==== Given records ====
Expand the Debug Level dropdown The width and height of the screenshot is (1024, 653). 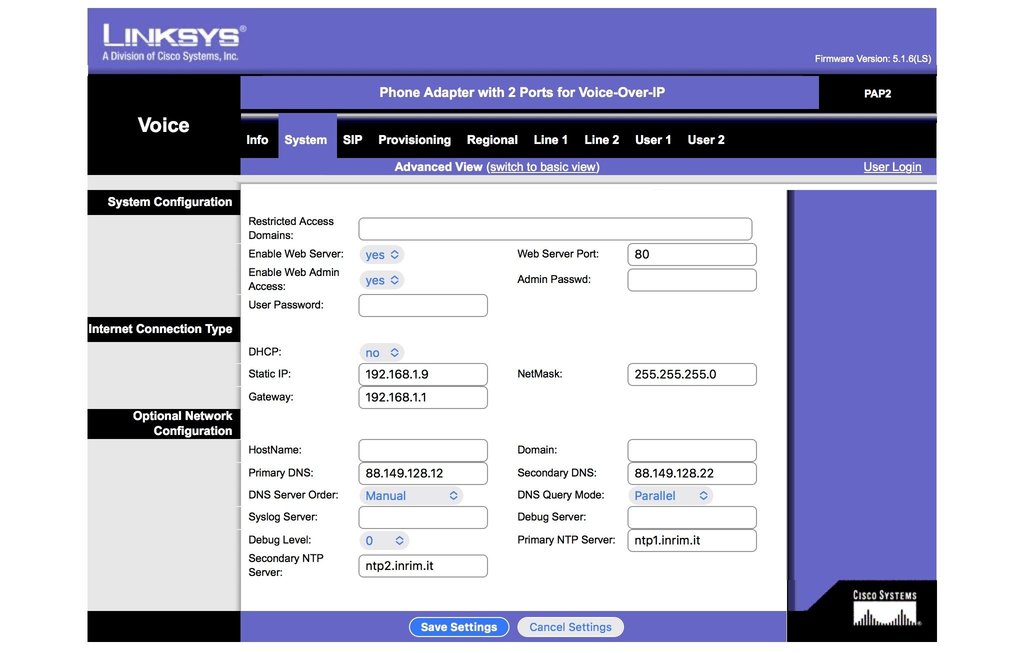(x=384, y=541)
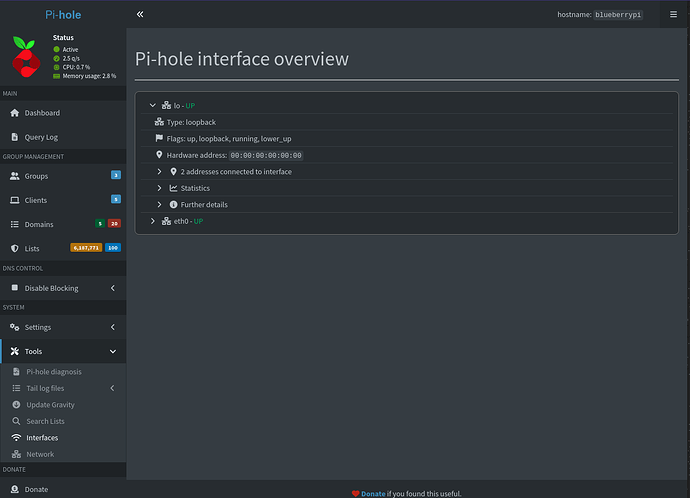Open the Clients page

click(x=36, y=200)
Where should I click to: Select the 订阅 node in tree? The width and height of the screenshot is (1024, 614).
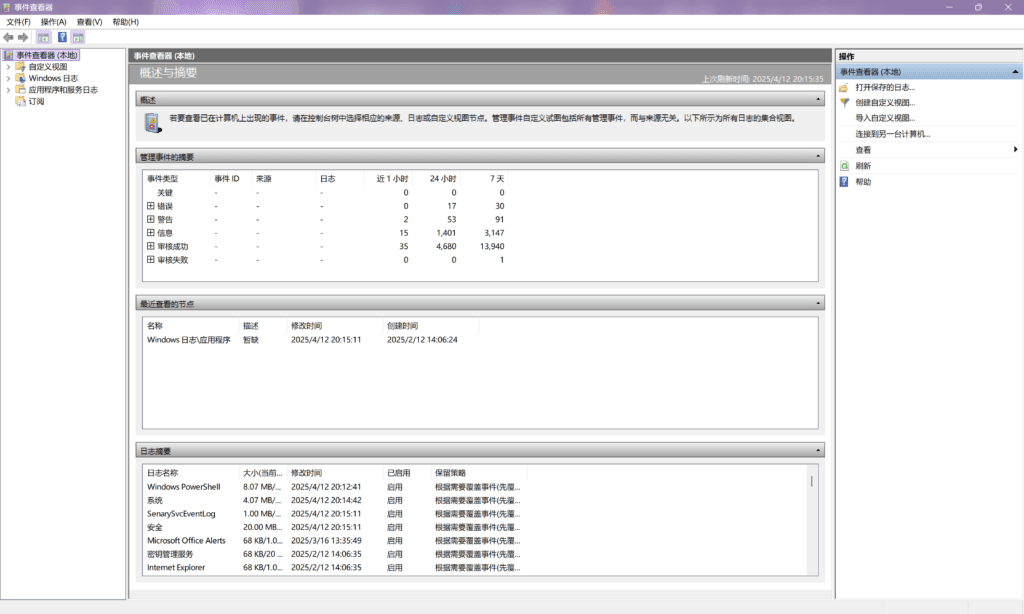click(x=36, y=101)
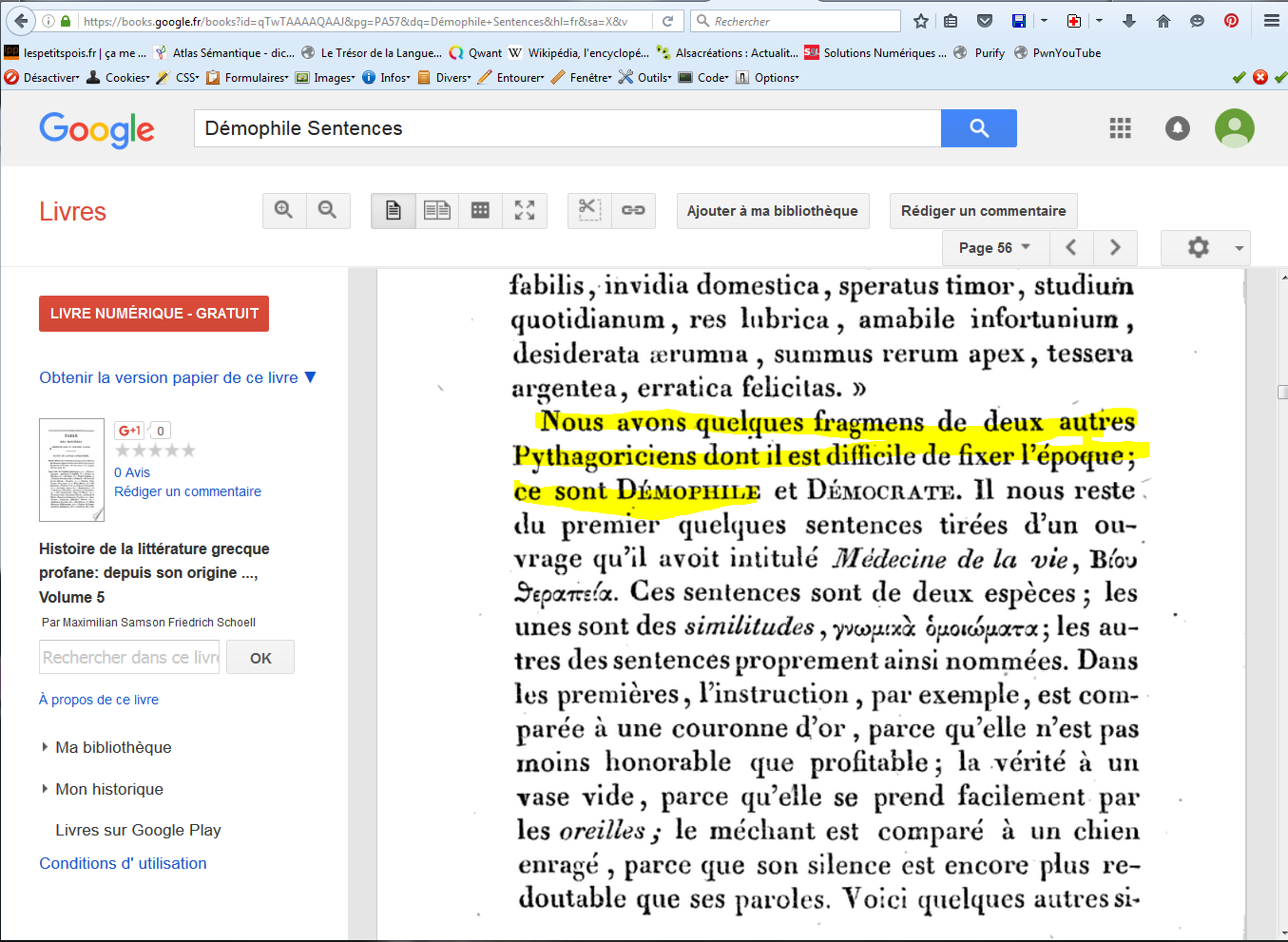Open Google apps grid
This screenshot has width=1288, height=942.
coord(1120,128)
====
Exercise details: Give again, word for word, each line from the one holding "Where should I" through the end of the entries, and leave out any picture.

Task solution:
Where should I click to: Select the 订阅 node in tree? The width and height of the screenshot is (1024, 614).
click(x=36, y=101)
Open Google apps grid
This screenshot has width=1288, height=942.
coord(1120,128)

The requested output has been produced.